Trouble identifying yeast cells

I’m new to CellProfiler, which I’m turning to because Volocity has trouble picking out yeast cells, especially when they are clumped or budding off, or the halo isn’t quite bright enough. I should also start of by saying I need to identify cells in the DIC channel, but I have three channels of fluorescence I also need to analyze too (DAPI, MitoTracker, GFP). But my immediate problem is the DIC channel. So far I’ve just been able to get CP to find bits of the outline of cells, but it hasn’t been picking them out as objects because they are too small. And when I increase the size requirement, it picks out these huge blobs of background that don’t really correspond to the cell locations, and I’ve tried using the automatic methods, so I’m not sure where to go from here. I’ve attached an example image.


Usually DIC images are quite difficult to segment, but yours actually worked out pretty well. In the future, we hope to have a DIC/phase specific module. For now, I used a series of modules to enhance the edges and then the interior of the yeast cells so that they look like white round dots on a black background- which is how CellProfiler looks for cells. The ‘background’ method of thresholding works best on these images, because the noisy background and variable foreground confuse some of the other methods (this is likely what resulted in the one large object you saw).

As far as ‘de-clumping’ the yeast, using the “Shape” and “Distance” methods in combination is best, because this method looks for little creases in the perimeter- much like the neck of budding yeast. To get the de-clumping just right, you may have to play with the “Smoothing Filter” size (I have it set at 20; making it larger will de-clump less, making it smaller will de-clump more, but result in possibly false objects).

hope this helps~
yeast_DIC_pipe.cp (4.08 KB)

This is really helpful, thank you!

With declumping, the Shape/Distance method generally works great, but sometimes it sees three cells clumped together and puts a fourth in between them. Adjusting the smoothing filter size doesn’t seem to have much effect, so I’m not sure how to separate them properly.
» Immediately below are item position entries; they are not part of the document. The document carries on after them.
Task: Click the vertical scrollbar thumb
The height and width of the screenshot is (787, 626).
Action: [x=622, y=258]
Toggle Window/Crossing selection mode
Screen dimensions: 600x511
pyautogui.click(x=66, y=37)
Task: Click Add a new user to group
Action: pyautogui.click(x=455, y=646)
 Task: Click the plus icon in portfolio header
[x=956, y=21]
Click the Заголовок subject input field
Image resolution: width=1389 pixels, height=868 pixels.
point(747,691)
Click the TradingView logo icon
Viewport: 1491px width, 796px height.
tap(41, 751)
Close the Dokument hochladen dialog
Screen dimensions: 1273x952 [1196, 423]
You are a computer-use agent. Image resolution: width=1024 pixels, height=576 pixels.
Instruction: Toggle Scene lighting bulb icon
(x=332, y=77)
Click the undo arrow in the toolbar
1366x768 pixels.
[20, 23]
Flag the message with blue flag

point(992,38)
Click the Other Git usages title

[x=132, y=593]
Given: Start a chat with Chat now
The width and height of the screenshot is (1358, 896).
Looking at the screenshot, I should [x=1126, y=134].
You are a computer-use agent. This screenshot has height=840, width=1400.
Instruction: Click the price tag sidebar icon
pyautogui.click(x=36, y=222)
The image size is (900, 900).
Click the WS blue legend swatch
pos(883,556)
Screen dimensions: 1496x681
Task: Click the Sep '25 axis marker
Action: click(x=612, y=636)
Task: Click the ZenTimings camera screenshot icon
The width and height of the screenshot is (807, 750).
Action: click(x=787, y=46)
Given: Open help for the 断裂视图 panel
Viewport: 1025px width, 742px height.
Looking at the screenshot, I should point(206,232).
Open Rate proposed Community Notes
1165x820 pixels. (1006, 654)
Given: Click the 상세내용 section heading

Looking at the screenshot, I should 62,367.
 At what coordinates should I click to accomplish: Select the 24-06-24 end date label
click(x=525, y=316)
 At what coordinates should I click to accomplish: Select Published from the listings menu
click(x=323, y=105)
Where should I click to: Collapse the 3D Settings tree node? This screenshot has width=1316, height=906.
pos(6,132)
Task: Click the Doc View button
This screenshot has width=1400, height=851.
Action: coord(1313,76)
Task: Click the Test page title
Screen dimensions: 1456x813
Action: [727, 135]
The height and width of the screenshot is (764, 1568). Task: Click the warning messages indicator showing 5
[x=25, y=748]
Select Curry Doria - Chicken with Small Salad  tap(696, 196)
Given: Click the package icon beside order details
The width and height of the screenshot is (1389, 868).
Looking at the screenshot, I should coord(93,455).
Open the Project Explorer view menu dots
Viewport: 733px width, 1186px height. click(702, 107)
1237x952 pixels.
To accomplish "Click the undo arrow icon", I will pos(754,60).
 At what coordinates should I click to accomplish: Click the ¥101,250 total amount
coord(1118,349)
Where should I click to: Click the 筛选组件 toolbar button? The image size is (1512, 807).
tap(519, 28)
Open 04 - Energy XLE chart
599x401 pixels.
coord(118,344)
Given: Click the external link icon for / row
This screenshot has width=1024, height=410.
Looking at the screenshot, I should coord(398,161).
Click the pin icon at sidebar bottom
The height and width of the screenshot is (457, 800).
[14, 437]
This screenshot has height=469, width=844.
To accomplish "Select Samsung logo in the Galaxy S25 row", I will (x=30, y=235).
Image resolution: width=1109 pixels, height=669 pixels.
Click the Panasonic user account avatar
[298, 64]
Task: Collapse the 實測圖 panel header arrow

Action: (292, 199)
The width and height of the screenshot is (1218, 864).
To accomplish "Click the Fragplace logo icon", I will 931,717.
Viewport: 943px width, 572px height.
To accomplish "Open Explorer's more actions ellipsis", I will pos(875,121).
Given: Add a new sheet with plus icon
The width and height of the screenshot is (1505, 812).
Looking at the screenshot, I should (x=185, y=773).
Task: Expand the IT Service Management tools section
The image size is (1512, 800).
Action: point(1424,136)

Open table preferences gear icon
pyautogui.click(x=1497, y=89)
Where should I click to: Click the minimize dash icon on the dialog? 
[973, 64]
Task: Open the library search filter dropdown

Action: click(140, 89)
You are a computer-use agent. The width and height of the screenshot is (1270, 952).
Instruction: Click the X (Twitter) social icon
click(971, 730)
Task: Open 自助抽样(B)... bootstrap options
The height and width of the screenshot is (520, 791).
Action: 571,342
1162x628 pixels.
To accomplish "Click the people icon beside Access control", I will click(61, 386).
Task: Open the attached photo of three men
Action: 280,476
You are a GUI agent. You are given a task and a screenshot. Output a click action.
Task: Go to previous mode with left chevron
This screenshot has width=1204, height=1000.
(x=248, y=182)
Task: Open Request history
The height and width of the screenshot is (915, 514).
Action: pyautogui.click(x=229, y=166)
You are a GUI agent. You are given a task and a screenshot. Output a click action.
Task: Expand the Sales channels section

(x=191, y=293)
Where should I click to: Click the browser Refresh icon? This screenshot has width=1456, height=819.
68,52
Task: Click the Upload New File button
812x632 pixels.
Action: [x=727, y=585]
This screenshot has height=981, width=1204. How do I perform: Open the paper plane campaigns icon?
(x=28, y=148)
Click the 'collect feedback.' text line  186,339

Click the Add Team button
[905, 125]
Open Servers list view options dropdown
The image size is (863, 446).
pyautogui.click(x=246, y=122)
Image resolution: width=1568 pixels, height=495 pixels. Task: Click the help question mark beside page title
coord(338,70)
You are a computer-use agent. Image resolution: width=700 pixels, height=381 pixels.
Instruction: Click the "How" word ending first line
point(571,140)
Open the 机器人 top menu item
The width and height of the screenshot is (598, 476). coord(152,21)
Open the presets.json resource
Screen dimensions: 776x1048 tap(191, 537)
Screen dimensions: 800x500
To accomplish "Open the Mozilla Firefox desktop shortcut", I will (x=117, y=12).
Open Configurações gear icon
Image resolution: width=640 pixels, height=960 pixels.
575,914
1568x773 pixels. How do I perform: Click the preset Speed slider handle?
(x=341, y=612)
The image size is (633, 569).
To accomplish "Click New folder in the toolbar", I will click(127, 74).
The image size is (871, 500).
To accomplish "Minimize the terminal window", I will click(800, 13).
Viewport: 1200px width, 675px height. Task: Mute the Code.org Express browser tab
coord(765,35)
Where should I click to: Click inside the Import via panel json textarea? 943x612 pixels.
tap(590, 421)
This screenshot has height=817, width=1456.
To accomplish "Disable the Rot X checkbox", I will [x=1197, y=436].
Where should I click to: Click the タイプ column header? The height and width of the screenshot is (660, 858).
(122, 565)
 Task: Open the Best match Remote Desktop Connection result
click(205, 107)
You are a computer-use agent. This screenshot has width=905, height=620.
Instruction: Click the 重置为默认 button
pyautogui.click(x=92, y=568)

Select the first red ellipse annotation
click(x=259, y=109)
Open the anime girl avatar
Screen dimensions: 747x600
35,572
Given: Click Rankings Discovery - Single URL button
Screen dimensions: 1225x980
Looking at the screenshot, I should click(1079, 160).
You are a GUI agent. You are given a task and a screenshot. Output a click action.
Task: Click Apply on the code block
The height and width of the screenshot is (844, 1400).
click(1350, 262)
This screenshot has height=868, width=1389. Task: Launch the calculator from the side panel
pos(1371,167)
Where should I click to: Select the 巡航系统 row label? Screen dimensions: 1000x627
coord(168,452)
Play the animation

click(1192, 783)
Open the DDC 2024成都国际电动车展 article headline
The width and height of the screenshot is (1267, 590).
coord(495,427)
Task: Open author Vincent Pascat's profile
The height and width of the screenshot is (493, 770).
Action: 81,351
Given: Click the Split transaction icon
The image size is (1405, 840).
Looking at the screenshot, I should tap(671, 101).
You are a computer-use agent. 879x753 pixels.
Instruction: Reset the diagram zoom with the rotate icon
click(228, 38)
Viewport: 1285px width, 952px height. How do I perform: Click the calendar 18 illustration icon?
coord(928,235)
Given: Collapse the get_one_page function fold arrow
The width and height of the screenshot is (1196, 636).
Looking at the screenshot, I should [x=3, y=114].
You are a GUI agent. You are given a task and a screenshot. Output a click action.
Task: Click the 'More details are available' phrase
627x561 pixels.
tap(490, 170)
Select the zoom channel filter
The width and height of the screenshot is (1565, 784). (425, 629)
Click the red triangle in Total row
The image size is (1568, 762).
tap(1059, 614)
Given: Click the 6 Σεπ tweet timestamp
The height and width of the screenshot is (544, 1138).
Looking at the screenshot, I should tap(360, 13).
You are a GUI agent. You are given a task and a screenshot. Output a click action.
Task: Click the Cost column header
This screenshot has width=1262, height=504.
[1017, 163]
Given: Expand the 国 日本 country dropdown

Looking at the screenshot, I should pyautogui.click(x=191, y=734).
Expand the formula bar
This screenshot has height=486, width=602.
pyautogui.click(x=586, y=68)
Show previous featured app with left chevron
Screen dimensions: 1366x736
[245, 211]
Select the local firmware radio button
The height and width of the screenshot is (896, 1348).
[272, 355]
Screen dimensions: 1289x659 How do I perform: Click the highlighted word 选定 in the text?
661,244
Try changing the threshold correction factor to 0.8. There is a lot of variability in the foreground of your image (ie, the cells). Some are pretty bright, others, quite dim. Even though I use Background Adpative- which finds a different threshold for different areas of the image depending on the surrounding background pixels- it’s clear that sometimes neighboring yeast cells are of very different intensities. Lowering the threshold (via the threshold correction factor) helps the algorithm find these dimmer cells and correcting identify them as cells- leading to better de-clumping in the second step.

I didnt have your exact image where you showed the problem, but this seemed to work on the image I had.